November 25, 2024 | Read Time: 6  minutes

In September 2024, KLAS hosted the Healthcare Operations Summit in Park City, Utah. During the event, representatives from 17 provider organizations, 15 HIT vendors, 1 investment firm, and 3 sponsors discussed one of the most pervasive challenges affecting the operations of provider organizations: staffing shortages. Summit panels and discussions centered on three key pillars of workforce management: the recruitment, retention, and optimization of healthcare employees. This report summarizes the insights on healthcare operations from a presummit attendee survey and the summit discussions, ultimately highlighting participants’ strategic priorities, challenges, and ideas for potential solutions.

Presummit Survey Insights

Before the summit, 45 healthcare-executive attendees responded to the following questions about the three pillars of recruitment, retention, and optimization of their healthcare employees. Their answers helped shape the small-group discussions that occurred at the summit.

What is the key pillar(s) to your overall strategy in dealing with nursing and staffing shortages?

key_strategic_focuses_to_combat_staffing_shortages

What are your top challenges when recruiting, retaining, and optimizing resources?

icon recruitment blueRecruitment: Finding resources with the right knowledge and skills, inability to meet demands of potential resources (pay, bonuses, schedule, etc.)

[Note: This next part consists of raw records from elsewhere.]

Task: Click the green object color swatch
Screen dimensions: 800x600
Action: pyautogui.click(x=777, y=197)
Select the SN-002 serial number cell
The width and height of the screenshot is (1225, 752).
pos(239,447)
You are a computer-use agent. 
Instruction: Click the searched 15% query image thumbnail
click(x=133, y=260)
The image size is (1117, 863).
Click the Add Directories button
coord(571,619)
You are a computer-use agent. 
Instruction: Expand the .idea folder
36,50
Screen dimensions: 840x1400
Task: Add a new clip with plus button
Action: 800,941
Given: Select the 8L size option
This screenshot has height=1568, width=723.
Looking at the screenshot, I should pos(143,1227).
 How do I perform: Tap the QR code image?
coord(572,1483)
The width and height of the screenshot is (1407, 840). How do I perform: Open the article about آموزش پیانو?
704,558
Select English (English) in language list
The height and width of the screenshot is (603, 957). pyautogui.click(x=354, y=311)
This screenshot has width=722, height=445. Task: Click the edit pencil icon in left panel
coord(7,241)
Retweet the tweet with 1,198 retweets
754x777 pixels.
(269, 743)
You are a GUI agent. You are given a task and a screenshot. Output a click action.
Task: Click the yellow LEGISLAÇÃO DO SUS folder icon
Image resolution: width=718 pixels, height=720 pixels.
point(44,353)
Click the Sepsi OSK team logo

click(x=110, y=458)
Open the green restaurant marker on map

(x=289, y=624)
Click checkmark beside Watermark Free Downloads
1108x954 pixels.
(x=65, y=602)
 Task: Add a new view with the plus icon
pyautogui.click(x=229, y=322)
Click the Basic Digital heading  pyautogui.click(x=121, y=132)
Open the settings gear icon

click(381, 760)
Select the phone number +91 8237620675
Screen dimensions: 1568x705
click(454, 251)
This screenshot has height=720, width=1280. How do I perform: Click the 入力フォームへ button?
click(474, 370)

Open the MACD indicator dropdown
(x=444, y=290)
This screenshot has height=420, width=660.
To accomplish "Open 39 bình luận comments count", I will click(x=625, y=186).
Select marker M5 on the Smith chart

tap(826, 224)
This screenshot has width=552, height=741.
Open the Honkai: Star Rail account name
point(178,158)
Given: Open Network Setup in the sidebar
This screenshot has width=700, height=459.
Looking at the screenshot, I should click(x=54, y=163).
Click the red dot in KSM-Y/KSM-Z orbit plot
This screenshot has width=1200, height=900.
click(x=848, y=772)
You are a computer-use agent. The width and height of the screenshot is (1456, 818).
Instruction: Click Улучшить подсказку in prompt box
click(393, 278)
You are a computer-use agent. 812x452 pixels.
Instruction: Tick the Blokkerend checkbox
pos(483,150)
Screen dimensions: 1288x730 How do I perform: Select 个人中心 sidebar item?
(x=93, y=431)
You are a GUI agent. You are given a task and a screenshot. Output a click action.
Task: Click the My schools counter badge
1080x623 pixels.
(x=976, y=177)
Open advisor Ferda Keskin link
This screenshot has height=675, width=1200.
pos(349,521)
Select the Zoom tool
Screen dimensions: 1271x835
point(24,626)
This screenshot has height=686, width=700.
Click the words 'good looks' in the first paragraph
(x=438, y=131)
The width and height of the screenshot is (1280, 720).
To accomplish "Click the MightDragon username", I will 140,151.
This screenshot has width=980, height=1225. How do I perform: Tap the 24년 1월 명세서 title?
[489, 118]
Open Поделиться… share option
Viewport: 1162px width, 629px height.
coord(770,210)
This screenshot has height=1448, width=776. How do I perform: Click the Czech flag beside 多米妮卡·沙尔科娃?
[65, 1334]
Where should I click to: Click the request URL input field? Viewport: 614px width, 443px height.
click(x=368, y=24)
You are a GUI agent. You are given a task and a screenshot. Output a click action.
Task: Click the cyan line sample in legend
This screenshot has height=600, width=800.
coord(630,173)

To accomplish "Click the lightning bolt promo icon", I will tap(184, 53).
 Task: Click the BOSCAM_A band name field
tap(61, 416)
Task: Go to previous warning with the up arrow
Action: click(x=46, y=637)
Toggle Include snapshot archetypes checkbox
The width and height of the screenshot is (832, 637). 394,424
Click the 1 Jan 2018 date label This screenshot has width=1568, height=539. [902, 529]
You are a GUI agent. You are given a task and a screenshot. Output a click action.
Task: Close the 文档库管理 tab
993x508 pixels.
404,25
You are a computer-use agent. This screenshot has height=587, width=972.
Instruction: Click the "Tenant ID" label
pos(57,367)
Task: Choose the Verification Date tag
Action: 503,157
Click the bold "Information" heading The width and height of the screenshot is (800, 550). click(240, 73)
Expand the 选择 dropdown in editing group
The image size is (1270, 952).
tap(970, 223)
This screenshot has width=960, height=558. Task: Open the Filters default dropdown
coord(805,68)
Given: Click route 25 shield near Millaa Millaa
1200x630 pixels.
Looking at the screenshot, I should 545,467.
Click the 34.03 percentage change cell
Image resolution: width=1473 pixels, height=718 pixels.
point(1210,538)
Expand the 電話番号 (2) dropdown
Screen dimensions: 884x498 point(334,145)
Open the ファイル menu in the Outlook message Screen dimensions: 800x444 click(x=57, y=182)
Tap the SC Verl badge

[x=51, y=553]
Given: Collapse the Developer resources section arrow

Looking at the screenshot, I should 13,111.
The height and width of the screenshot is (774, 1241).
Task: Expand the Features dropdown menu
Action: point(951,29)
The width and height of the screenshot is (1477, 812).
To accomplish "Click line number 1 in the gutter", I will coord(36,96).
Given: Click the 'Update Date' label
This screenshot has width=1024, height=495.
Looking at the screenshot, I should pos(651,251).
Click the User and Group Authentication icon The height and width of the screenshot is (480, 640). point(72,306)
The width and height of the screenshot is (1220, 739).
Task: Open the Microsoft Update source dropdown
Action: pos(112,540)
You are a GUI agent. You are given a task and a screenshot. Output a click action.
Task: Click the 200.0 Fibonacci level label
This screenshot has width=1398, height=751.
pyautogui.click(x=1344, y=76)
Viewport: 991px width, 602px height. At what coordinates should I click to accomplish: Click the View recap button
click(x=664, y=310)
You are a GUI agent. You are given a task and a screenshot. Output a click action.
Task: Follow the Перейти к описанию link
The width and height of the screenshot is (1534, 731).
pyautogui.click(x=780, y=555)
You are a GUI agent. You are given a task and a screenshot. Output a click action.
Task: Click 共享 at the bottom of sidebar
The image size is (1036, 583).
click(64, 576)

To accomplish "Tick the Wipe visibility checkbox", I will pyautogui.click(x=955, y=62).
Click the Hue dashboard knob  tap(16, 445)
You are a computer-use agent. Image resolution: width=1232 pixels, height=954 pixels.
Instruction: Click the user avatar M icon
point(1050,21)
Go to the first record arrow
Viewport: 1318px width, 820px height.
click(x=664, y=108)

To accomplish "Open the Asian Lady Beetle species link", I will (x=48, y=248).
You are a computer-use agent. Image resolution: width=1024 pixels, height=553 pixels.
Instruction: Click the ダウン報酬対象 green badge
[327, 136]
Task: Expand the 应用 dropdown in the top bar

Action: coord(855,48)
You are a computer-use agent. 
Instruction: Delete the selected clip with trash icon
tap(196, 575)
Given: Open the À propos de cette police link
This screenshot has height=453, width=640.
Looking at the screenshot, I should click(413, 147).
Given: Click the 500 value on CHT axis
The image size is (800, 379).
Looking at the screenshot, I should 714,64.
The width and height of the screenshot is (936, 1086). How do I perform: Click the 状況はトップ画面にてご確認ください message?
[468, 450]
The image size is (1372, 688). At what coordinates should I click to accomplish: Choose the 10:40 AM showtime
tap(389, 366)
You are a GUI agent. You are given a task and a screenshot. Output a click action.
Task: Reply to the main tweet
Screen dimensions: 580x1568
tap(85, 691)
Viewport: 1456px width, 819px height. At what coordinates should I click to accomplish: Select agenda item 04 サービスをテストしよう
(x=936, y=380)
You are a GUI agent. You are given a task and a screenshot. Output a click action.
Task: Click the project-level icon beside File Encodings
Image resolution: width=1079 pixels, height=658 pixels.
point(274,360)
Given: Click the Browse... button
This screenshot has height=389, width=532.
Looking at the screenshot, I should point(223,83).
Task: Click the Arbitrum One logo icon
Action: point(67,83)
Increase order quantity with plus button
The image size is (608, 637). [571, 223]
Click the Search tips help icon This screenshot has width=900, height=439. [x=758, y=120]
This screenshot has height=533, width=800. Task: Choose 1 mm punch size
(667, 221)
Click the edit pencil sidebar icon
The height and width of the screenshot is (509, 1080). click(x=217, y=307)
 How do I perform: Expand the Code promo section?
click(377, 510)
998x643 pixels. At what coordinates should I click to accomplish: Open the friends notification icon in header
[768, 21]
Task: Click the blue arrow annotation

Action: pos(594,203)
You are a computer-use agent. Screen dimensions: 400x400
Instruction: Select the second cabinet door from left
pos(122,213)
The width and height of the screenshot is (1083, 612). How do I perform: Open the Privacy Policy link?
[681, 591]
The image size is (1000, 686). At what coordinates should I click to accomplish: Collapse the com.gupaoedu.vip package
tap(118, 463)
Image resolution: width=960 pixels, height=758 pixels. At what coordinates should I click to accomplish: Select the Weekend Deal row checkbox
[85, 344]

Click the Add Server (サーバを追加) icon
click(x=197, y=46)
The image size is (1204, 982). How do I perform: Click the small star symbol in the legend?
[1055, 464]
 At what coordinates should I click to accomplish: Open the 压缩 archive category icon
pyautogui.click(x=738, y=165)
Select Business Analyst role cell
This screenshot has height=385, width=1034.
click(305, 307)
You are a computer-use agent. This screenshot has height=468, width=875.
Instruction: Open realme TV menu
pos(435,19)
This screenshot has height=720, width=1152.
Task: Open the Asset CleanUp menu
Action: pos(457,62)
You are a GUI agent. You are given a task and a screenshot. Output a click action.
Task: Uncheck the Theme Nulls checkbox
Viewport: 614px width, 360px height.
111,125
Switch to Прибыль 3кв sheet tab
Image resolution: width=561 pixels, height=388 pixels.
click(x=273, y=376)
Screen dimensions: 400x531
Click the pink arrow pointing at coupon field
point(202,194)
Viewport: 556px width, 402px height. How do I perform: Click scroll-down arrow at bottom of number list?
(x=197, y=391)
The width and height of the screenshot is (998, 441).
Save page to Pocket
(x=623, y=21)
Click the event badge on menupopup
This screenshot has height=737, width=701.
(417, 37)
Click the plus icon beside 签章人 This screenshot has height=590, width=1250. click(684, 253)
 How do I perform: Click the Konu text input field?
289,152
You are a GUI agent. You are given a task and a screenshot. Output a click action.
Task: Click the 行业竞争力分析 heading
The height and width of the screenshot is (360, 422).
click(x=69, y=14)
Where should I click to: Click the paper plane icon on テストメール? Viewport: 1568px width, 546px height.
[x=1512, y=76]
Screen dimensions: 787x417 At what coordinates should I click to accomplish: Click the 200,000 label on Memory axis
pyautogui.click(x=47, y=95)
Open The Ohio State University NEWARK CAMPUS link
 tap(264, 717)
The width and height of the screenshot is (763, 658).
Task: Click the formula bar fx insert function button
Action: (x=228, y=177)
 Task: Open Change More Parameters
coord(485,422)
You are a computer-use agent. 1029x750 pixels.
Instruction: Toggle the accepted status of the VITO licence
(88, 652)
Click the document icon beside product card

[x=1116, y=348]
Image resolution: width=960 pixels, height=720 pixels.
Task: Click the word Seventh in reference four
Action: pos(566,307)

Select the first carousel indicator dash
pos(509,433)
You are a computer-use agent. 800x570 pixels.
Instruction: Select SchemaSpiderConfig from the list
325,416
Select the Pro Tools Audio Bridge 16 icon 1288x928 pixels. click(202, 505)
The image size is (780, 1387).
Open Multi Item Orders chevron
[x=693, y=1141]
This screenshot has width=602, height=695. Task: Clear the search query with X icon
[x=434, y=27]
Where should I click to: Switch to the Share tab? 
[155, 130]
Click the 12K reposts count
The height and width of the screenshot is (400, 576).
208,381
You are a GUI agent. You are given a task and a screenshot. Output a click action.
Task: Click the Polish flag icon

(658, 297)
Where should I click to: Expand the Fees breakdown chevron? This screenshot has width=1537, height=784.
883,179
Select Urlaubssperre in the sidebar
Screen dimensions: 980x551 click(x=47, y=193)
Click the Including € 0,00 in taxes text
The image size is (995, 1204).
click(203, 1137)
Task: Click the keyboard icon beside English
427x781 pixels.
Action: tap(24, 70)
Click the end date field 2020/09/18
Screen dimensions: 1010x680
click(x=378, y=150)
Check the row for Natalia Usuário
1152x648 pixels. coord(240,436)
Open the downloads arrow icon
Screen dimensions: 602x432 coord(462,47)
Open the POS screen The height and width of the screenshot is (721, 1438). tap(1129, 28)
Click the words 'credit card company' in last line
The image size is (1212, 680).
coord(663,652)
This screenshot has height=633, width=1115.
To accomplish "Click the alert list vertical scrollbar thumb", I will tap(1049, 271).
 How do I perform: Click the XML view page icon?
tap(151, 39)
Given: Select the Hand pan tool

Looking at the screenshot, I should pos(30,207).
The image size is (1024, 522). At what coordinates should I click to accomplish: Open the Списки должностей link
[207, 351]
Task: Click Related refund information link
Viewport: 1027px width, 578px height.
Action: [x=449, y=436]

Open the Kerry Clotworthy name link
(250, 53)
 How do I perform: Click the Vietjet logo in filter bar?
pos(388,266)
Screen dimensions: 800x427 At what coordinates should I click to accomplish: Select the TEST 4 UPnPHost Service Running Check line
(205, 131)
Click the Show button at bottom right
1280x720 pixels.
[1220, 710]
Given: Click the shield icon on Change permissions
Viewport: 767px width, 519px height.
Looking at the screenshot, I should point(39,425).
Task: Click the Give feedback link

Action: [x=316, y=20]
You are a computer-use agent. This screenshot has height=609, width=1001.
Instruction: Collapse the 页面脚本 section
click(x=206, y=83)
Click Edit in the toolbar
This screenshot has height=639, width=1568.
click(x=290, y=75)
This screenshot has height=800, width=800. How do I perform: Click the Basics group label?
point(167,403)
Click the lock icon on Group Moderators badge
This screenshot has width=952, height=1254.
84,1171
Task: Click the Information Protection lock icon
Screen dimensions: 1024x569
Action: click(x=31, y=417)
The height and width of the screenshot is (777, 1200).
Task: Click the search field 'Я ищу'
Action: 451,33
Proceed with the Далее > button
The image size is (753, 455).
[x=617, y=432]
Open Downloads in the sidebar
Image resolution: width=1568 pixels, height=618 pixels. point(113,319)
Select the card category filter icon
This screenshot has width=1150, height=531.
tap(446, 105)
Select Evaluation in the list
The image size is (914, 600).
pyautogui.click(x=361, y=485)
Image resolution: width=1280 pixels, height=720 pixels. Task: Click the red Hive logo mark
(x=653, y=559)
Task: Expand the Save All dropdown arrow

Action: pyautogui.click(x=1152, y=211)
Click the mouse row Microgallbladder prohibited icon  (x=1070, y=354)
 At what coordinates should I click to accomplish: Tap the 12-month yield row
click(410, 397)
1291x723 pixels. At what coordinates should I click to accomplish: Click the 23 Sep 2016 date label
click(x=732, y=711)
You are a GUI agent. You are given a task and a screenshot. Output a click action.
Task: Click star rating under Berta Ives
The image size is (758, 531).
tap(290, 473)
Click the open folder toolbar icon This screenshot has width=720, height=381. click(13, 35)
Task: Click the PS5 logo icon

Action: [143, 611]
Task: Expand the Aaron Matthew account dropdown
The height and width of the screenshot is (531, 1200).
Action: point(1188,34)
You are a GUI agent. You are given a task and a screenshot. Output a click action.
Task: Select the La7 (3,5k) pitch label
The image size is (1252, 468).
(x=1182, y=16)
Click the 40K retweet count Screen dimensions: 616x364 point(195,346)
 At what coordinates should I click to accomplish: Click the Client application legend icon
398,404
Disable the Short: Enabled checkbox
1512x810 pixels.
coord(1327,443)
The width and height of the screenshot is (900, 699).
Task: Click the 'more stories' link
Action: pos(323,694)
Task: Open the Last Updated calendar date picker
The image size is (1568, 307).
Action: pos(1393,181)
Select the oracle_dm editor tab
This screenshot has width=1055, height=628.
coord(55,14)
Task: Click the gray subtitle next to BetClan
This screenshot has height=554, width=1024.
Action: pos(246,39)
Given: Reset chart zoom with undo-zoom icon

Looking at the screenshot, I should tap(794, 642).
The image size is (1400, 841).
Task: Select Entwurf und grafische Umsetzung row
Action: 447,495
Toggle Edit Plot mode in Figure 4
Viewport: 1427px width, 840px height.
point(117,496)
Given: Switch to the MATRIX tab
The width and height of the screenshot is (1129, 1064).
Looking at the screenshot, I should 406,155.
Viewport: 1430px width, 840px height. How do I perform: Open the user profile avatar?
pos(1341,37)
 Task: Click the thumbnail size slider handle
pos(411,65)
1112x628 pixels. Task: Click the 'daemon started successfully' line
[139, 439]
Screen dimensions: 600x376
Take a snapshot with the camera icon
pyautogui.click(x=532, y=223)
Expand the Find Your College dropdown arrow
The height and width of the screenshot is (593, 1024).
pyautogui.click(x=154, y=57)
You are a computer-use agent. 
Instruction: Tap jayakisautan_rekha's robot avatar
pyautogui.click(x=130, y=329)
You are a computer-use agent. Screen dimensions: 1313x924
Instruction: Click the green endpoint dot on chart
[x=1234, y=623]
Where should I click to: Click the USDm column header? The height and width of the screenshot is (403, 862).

icon_retention_blueRetention: Inability to meet demands of hired resources (pay, bonuses, schedule, etc.) while in competition with other organizations

icon optimization blueOptimization: Insufficient time, resources, and processes (e.g., poor staffing ratios, poor resource management/assignment, increased programmatic needs)

How important is technology in achieving your goals for nursing and staff recruitment, retention, and optimization?

The highest percentage of respondents identified technology as extremely or very important when optimizing their healthcare resources. This signifies that better technology can most improve workflows and create efficiencies for staff, who often have to do more with less.

importance of technology in achieving operational goals

What do you view as the most important existing and future technology for impacting nurse/staff recruitment, retention, and optimization?

Existing technology: An optimized, efficient EHR was named the most impactful technology when addressing the above challenges regarding recruitment, retention, and optimization of resources. Respondents also mention the benefits of virtual nursing and mobile self-scheduling tools on recruitment and retention, as well as improved nurse scheduling tools for optimization.

Future technology: In looking at what future technologies might help organizational operations, respondents mention AI in documentation across all three areas of workforce management, as well as AI in scheduling and workflows specifically for retention. Virtual nursing is also mentioned as an important future technology across all three areas of workforce management, highlighting the varying adoption of this technology in healthcare today.

Summit Insights

Keynote Panel on Workforce Strategies

At the summit, Niel Oscarson (Research Director of Healthcare Operations at KLAS) led a panel on workforce strategies with three healthcare leaders and providers: Todd Craig from Mercy, Bruce Rogen from Cleveland Clinic, and Linda Stevenson from Fisher-Titus Medical Center. The panel focused on the importance of having great technology partners to help operations in this challenging environment. Vendors can be a strong partner by (1) ensuring that the speed of software keeps pace with daily workflows, (2) finding ways to gamify solutions to make the use more engaging for end users, (3) taking on risk alongside organizations to help profit margins and work together to solve problems, and (4) understanding organizational problems and priorities to ensure smooth implementations. Vendor partners need to be proactive and strategic in how they work with provider organizations to help them achieve actual outcomes. The panel also discussed the importance of EHR training, robust scheduling solutions, and the promise of predictive technology that may bring intelligence to staffing and scheduling models.

Small-Group Discussions

Following the panel discussion, summit attendees participated in small-group discussions focused on a specific pillar to build on the insights found in the presummit survey and panel discussion. Participants brought up multiple pain points related to each pillar and then collaborated on potential solutions for addressing these challenges, seen in the tables below.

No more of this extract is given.